THINGS TO DO:
1. Print the Bristol Channel Cutter spec sheet from "- Builders: Sam" down to "ft (8.00 m)", word for word.
2. Report each line of the records that contains the string "width".

TEXT EXTRACT:
Bristol Channel Cutter

Development
- Designer: Lyle Hess
- Location: United States/Canada
- Year: 1976
- No. built: 129 (US), 30-45 (Canada)
- Builders: Sam L. Morse Co. Cape George Marine Works Steveston Fiberglass/G & B Woodworks
- Role: Cruiser
- Name: Bristol Channel Cutter

Boat
- Displacement: 14,000 lb (6,350 kg)
- Draft: 4.83 ft (1.47 m)

Hull
- Type: monohull
- Construction: fiberglass
- LOA: 28.08 ft (8.56 m)
- LWL: 26.25 ft (8.00 m)
- Beam: 10.08 ft (3.07 m)
- Engine: Volvo MD 7A 13 hp (10 kW) diesel engine

Hull appendages
- Keel: long keel
- Ballast: 4,600 lb (2,087 kg)
- Rudders: transom and keel-mounted rudder

Rig
- Rig type: Cutter rig

Sails
- Sailplan: Cutter rigged sloop
- Total sail area: 673.00 sq ft (62.524 m^{2})

Entries for locating words and elements:
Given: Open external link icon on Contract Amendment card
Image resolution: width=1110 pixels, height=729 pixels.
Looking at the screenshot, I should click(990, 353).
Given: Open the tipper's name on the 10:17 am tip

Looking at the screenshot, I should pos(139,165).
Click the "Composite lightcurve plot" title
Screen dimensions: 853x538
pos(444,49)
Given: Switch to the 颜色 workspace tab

--

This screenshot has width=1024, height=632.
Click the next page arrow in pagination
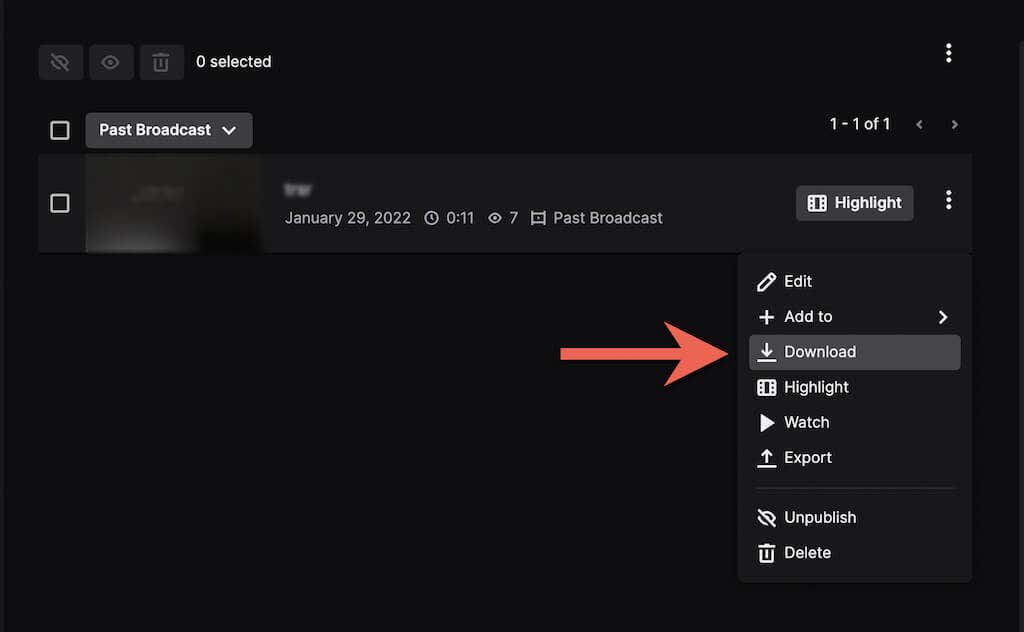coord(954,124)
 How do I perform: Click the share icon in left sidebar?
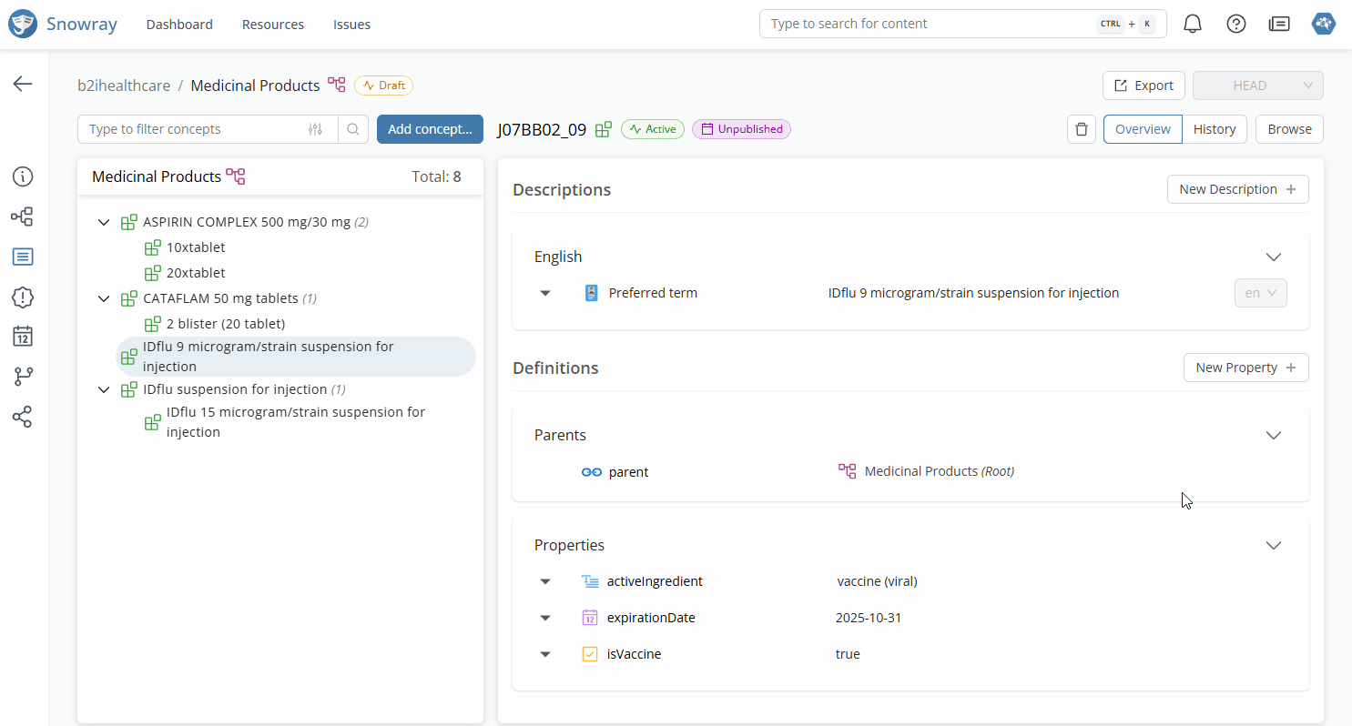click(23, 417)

SOLUTIONS IN ORDER:
1.
- Builders: Sam L. Morse Co. Cape George Marine Works Steveston Fiberglass/G & B Woodworks
- Role: Cruiser
- Name: Bristol Channel Cutter

Boat
- Displacement: 14,000 lb (6,350 kg)
- Draft: 4.83 ft (1.47 m)

Hull
- Type: monohull
- Construction: fiberglass
- LOA: 28.08 ft (8.56 m)
- LWL: 26.25 ft (8.00 m)

2.
Image resolution: width=1110 pixels, height=729 pixels.
This screenshot has width=1024, height=632.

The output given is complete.